ナイキ(NKE)の投資判断 (2) 待つことの重要性





前回に続き、ナイキの企業価値に関して考察していきます。


私は投資に当たり、メアリー・バフェットの方法を用いて10年後の予測株価を求める手法を取ります。


本銘柄は過去10年のEPS成長率が13.1%でした。現在の成長率が続くとすれば、(EPS成長率)^10を現在のEPS 2.51に乗じ、10年後のEPSは8.63となります。これに過去10年の最低水準PER13.56を掛けると、10年後の予測株価は117.0となります。

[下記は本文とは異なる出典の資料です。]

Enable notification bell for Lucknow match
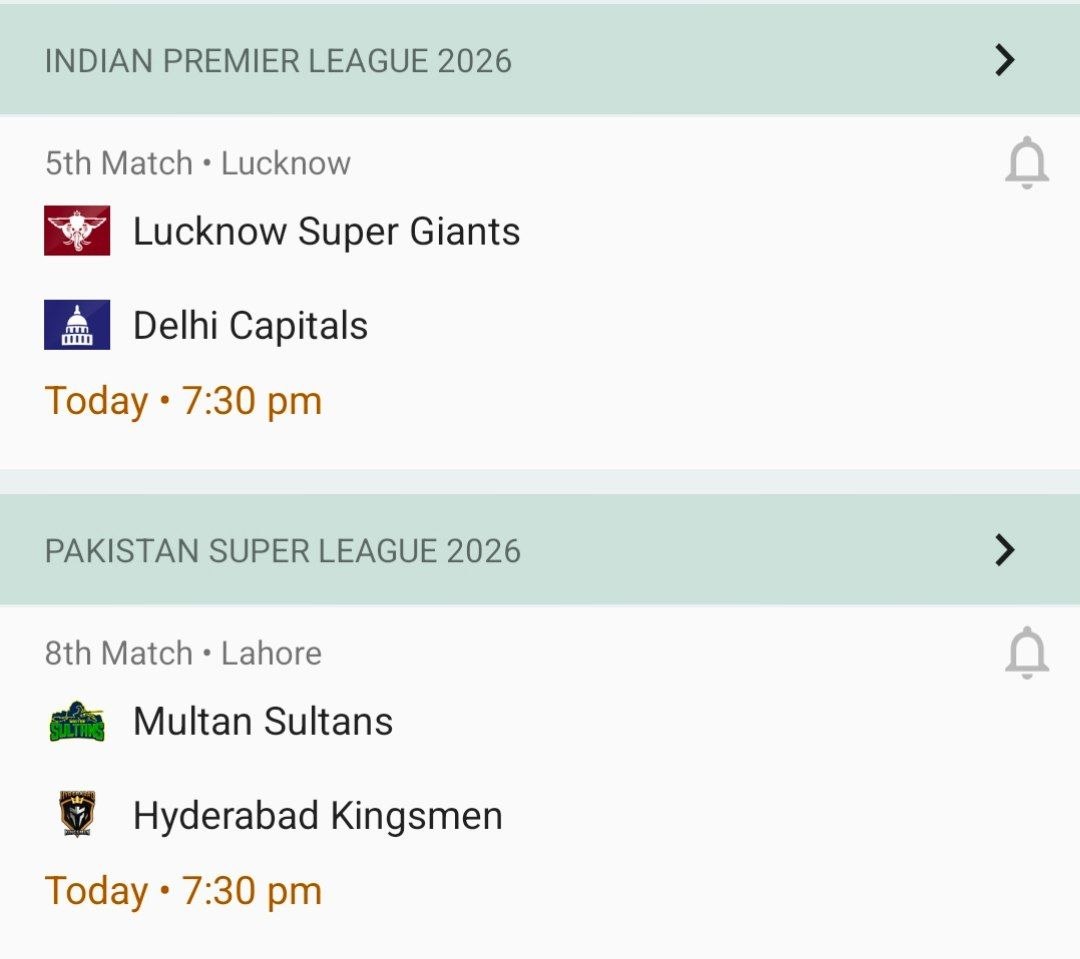Image resolution: width=1080 pixels, height=959 pixels. pos(1026,164)
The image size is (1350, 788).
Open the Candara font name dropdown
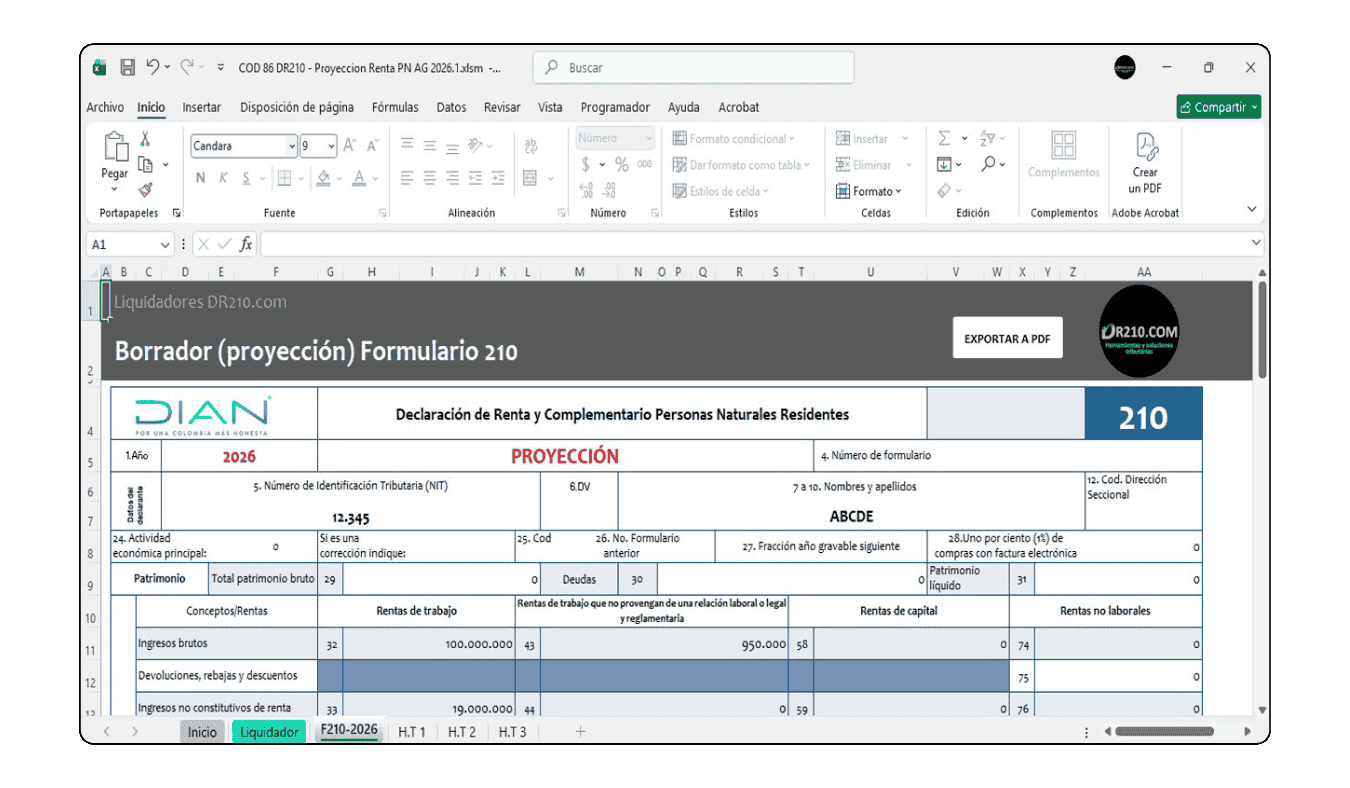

またメアリー・バフェットは予想株価の計算方法として、ROEとBPSを用いた方法も使用します。過去10年間のROEから、企業資本の将来に渡る蓄積を計算し、10年後のBPS予測から予測株価を計算する方法です。詳細な計算法はブログでお伝えすると煩雑なため省略しますが、興味のある方は彼の著書を参照いただければと思います。こちらの方法では、10年後の予想株価114.0となります。


悪い方の予測株価を採用しますと、算出される最低予測利回りは年7.9%です。同社の過去10年の平均配当率は年1.3%程ですので、リターンは年9%強となります。


現在、同銘柄はPER 21.9倍と市場平均PER 24.2倍と比べ低いレベルで保たれています。私は購入の目安をその時点の金利にもよりますが、現時点ではPER 20倍以下としております(債券の魅力が相対的に増す高金利下ではPER15倍以下を購入対象と考えます)。現在の金利下で、同銘柄の株価がまだ下落し続けるようならば購入を検討します。


株価が伸び悩み始め、私が同銘柄をウォッチし始めてから2年程が経過しましたが、増収増益を続ける業績とは裏腹に、市場は同銘柄のことを忘れたかのように株価はここ数年横ばいが続いています。


ベンジャミン・グレアムは往時のグロース株に対し、「これらの銘柄はいくつかは投資の対象になるかも知れない。いつか皆がこの銘柄のことを忘れ、十分に株価が下落した後であれば」と言いました。


その原則は時を経た現代も不変だと思います。私はアルファベットやスターバックスなどのグロース銘柄も投資対象から除外していません。これらグロース銘柄のブランド力、成長性は素晴らしく正に米国を代表する銘柄です。価格の下落を待ち、10年以内に機会があれば是非とも投資したいと思っています。


ナイキでは2年待って、ようやく手の届くところまで価格が下落してきました。待つこと、これがバリュー投資では重要なことと実感します。